Increasing energy efficiency in precast concrete products production

It is a known fact that curing is a significant part of the production technology for concrete and reinforced-concrete products and is connected with high energy consumption. Structure analyses for heat consumption in the construction industry indicate that a large portion of this is attributed to the steam generated in curing precast concrete products and for heating inert materials, such as gravel, sand, expanded clay, and process water.

Due to the design characteristics, conventional boilers are not always able to effectively regulate the steam flow, depending on the requirements of production, which can cause overloading. Many precasters are forced to run their boilers inefficiently at minimum load, even when no steam is required. This leaves part of the energy unused, unnecessarily eating up a great deal of money. The nearly 20-year-experience of the Moscow-based engineering company Interblok in research and product introduction shows that the actual requirement of thermal energy in production of precast concrete products, according to manufacturers, can be reduced to a fraction by using a modern series ST steam generator.

Efficient steam generator

One of the solutions for basic energy efficiency of companies in the construction industry is to set up autonomous decentralized heat plants based on the use of high-efficiency steam generation of the Interblok Series ST. The technology used for generating process steam is already successfully used in several countries, e.g., in Great Britain, Kazakhstan, Canada, Norway, Russia, the USA, the Ukraine, Belorussia, and South Korea.
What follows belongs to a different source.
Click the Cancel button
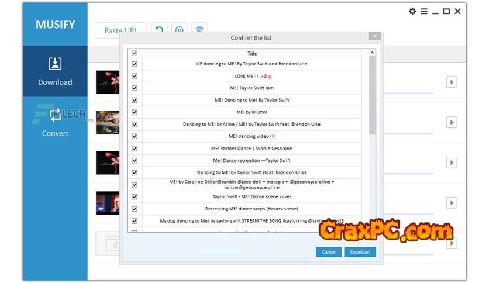Screen dimensions: 489x283 (329, 252)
Steam power operation was already modernized in more than 50 companies and energy-efficient use for curing precast concrete products in day-to-day operation demonstrated: consumption of process-related natural gas for production of precast concrete elements could be reduced by an average of two-thirds of the original use.

Evaluation of the ­temperature diagram (Fig. 2)

Zone A: Hardening process of the precast components within 2 to 3 hours by increasing the temperature through the heat-emitting process of cement hydration up to 30 to 35 °C.

Zone B: Temperature up to 80 °C based on predetermined speed by addition of process steam from the steam generator, operating from 2 to 3 hours to full capacity.

Zone C: Maintenance of isothermal operation of 60 to 80 80 °C; the steam generator operating at lowest capacity from 5 to 6 hours.

Zone D: Cooling of the precast concrete components within 4 to 5 hours, the steam generator switched off.